WASHINGTON (2/13/12)--Access to capital "is essential for the health of the small business economy," and the current 12.25% of assets member business lending cap that is imposed on credit unions "is detrimental to the health of small business," the Small Business Authority (SBA) said in a Forbes.com blog post.
Separate pieces of House and Senate legislation would increase this cap to 27.5% of total assets, injecting $13 billion in new funds into the economy, and creating as many as 140,000 new jobs, according to Credit Union National Association (CUNA) estimates.
"Credit unions have better loan loss performance statistics than other financial institutions and have 92 million members across the United States, many of which desire business loans," the blog said, noting that credit unions have been making MBLs since the early 1900s, and did so with no cap on their ability to lend. The business lending activities of credit unions, which "are historically experienced in this field and have the capacity to lend" should not be limited, the blog post added.
The SBA blog post also highlighted CUNA's Small Business Hike the Hill, which took place last week in Washington. Reps. Ed Royce (R-Calif.) and Carolyn McCarthy (D-N.Y.) advocated for an MBL cap increase during a Wednesday Capitol Hill press conference, and small business and credit union representatives from across the country met with their respective legislators to further spread the pro-MBL cap increase message. All in all, 75 small business and credit union representatives from 15 states are conducting their own state and district level MBL cap increase advocacy activities.
SBA also took part in the Hike the Hill activities.
The SBA is a CUNA Strategic Services provider.
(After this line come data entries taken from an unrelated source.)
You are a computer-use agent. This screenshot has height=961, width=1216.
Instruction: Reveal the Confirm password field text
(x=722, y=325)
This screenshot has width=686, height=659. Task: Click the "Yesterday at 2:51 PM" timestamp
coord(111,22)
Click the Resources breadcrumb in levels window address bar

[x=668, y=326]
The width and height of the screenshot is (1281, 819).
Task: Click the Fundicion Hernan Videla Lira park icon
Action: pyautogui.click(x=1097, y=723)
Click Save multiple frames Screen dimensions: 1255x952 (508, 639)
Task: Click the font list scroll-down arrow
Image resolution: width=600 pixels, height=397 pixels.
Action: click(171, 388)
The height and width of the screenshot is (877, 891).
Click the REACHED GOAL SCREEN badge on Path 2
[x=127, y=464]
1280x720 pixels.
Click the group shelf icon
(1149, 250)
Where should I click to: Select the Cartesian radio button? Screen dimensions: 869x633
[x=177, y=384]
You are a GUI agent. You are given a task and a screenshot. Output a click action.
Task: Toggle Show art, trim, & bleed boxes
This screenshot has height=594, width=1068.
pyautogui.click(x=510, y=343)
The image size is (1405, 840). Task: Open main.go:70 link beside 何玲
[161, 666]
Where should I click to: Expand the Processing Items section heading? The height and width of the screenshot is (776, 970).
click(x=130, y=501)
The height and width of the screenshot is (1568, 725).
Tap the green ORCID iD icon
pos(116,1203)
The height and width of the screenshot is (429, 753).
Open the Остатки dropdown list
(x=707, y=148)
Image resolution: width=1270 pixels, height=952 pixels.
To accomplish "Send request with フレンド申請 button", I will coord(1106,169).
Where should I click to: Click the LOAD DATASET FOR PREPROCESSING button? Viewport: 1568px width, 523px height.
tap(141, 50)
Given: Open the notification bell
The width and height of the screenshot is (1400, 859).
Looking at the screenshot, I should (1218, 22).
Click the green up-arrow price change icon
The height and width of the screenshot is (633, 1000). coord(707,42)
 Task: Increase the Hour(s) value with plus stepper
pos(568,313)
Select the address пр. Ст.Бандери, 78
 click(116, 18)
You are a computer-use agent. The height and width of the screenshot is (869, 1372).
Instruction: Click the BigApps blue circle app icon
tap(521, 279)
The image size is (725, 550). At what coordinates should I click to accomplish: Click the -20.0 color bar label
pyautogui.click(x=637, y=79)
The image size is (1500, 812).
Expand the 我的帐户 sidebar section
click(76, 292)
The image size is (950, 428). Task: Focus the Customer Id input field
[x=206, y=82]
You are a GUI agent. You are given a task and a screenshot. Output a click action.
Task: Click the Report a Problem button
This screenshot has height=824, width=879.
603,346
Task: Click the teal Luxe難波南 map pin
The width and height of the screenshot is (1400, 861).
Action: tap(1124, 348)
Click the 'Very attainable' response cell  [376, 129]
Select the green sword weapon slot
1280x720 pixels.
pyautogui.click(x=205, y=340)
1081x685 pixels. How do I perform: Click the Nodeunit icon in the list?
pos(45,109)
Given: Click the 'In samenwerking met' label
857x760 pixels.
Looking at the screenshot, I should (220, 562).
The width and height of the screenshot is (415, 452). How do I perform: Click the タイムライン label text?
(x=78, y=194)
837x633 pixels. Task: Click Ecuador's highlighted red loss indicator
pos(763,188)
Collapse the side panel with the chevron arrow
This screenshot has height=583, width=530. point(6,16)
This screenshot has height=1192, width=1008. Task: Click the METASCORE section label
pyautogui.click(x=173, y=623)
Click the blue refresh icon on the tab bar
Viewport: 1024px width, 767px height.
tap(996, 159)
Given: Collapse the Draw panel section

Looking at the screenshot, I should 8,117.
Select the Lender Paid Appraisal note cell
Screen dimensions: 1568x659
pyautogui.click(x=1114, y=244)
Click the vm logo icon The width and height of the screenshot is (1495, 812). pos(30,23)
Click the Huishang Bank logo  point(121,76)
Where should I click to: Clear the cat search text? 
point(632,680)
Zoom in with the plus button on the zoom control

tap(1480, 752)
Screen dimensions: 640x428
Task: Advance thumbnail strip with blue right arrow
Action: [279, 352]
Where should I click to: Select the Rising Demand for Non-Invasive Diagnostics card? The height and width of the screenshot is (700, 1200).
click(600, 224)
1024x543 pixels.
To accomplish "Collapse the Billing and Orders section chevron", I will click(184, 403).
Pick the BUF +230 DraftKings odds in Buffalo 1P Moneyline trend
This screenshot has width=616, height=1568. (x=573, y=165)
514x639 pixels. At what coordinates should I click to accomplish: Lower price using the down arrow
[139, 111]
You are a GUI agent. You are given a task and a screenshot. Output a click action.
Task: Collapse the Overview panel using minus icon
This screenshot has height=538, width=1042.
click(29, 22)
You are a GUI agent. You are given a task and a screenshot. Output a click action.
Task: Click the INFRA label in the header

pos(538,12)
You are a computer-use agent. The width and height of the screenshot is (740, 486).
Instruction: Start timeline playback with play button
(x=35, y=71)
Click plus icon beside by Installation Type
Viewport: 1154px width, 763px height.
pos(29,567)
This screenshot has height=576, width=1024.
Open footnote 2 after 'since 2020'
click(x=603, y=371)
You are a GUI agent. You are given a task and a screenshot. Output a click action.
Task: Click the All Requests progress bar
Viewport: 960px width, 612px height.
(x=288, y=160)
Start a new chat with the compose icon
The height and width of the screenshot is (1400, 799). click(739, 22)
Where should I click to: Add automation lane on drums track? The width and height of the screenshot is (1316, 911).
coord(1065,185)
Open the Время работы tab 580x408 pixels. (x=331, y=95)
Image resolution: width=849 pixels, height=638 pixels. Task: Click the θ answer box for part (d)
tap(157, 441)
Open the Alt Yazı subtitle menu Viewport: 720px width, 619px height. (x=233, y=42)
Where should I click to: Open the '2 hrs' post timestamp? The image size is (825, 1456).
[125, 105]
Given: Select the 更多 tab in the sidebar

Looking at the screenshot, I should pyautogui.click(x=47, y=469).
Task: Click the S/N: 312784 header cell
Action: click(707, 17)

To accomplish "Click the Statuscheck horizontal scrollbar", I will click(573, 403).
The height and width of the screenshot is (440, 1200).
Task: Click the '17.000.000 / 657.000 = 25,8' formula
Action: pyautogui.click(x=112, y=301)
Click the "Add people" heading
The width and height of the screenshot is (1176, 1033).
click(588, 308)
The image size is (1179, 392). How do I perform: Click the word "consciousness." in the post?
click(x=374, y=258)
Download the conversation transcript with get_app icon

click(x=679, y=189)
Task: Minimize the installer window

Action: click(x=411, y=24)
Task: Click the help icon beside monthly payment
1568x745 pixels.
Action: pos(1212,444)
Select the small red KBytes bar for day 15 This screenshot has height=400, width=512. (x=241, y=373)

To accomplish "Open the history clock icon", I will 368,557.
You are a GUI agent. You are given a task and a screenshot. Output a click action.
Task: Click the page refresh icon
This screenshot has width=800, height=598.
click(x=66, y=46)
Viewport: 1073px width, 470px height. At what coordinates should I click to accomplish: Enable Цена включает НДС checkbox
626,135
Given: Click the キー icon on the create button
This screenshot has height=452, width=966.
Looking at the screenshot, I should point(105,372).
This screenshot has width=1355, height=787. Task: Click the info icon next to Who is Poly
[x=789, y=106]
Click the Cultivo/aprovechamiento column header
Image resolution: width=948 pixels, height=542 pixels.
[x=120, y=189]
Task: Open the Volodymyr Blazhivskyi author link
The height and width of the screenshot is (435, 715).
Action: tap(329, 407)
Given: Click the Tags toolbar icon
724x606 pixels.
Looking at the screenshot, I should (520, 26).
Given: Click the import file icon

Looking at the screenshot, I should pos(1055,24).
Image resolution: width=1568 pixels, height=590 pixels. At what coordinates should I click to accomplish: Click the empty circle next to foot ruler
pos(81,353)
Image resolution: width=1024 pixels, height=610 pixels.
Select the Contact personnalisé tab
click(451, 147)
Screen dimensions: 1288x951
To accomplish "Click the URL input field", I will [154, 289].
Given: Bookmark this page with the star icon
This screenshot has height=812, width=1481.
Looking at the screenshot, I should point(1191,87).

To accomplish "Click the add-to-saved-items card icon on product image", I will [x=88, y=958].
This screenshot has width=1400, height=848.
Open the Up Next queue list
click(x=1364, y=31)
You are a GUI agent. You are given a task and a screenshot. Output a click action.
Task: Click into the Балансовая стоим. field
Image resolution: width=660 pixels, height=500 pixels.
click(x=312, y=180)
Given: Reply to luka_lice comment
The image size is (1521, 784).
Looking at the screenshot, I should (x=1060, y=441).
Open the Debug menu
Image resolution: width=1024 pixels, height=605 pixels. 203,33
For the Forbes.com blog post, use the resource link.
MBL cap increase legislation has also been supported in a Huffington Post piece by Heartland Institute Vice President Eli Lehrer and an American Consumer Institute blog in The Hill.
The Progressive Policy Institute has also suggested allowing increased credit union member business lending authority to ease the credit squeeze on small businesses. A recent Small Business Majority, Main Street Alliance and American Sustainable Business Council survey of small business owners has shown that the vast majority of small business owners believe it is difficult to secure a business loan.